Neymar volvió a quedar bajo la lupa tras la clasificación de Santos a los cuartos de final de la Copa de Brasil. Después del triunfo 1-0 sobre Remo en Belém, el delantero se acercó a aficionados y dirigentes locales, separados por una valla, y respondió a los insultos con gestos y burlas. Según los videos difundidos, les gritó “¡eliminado, eliminado!” mientras avanzaba hacia los vestuarios.

Una provocación que elevó la tensión
Antonio Tonhão, presidente de Remo, cuestionó duramente la conducta del futbolista y lo calificó de “vagabundo”. Sus declaraciones reflejan que el episodio excedió la rivalidad deportiva y reavivó el debate sobre los límites de la provocación de una figura con enorme influencia pública.
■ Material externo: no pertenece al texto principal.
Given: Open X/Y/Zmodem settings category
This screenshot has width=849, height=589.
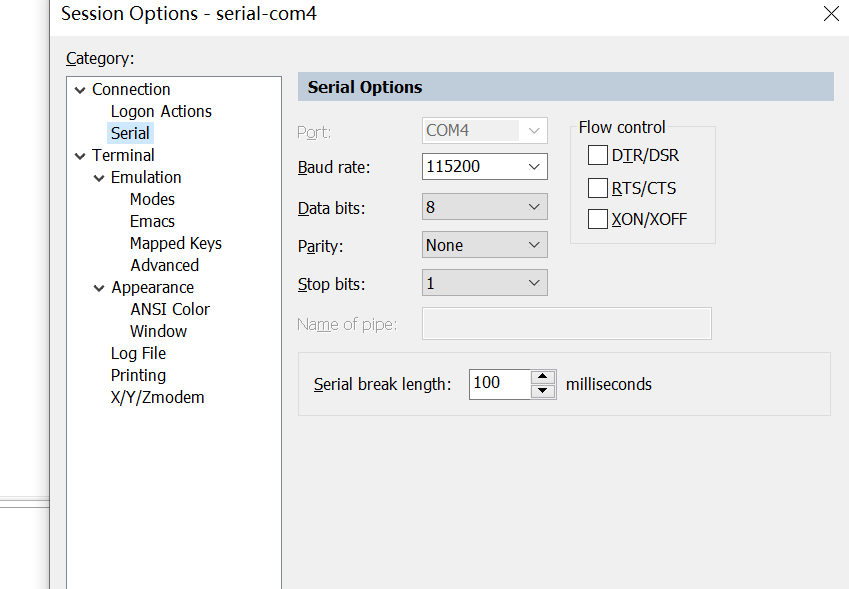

Neymar, en cambio, respondió en redes sociales con ironía: “Gracias por el cariño, Belém”, junto con un video en el que saludaba de forma sarcástica a los hinchas que lo hostigaban.
El conflicto se produjo después de un partido en el que Neymar ingresó como suplente y resultó decisivo. A los 74 minutos asistió a Rony para el único gol de la serie, que había comenzado con un empate sin goles el 1 de agosto. El resultado deportivo moderó las dudas sobre su aporte inmediato, pero la controversia volvió a desplazar el foco desde su rendimiento hacia su comportamiento.
Santos enfrentará a Atlético Mineiro en los cuartos de final, entre el 26 de agosto y el 2 de septiembre. Desde la eliminación de Brasil ante Noruega en los octavos del Mundial 2026, Neymar suma cuatro partidos con el club, dos goles y una asistencia. El atacante, de 34 años, evitó confirmar qué hará cuando termine su contrato en diciembre y admitió que todavía no tomó una decisión. Su padre y representante, sin embargo, descartó el retiro y aseguró que seguirá jugando. Santos también compite en la Copa Sudamericana y lucha por conservar su lugar en la primera división brasileña.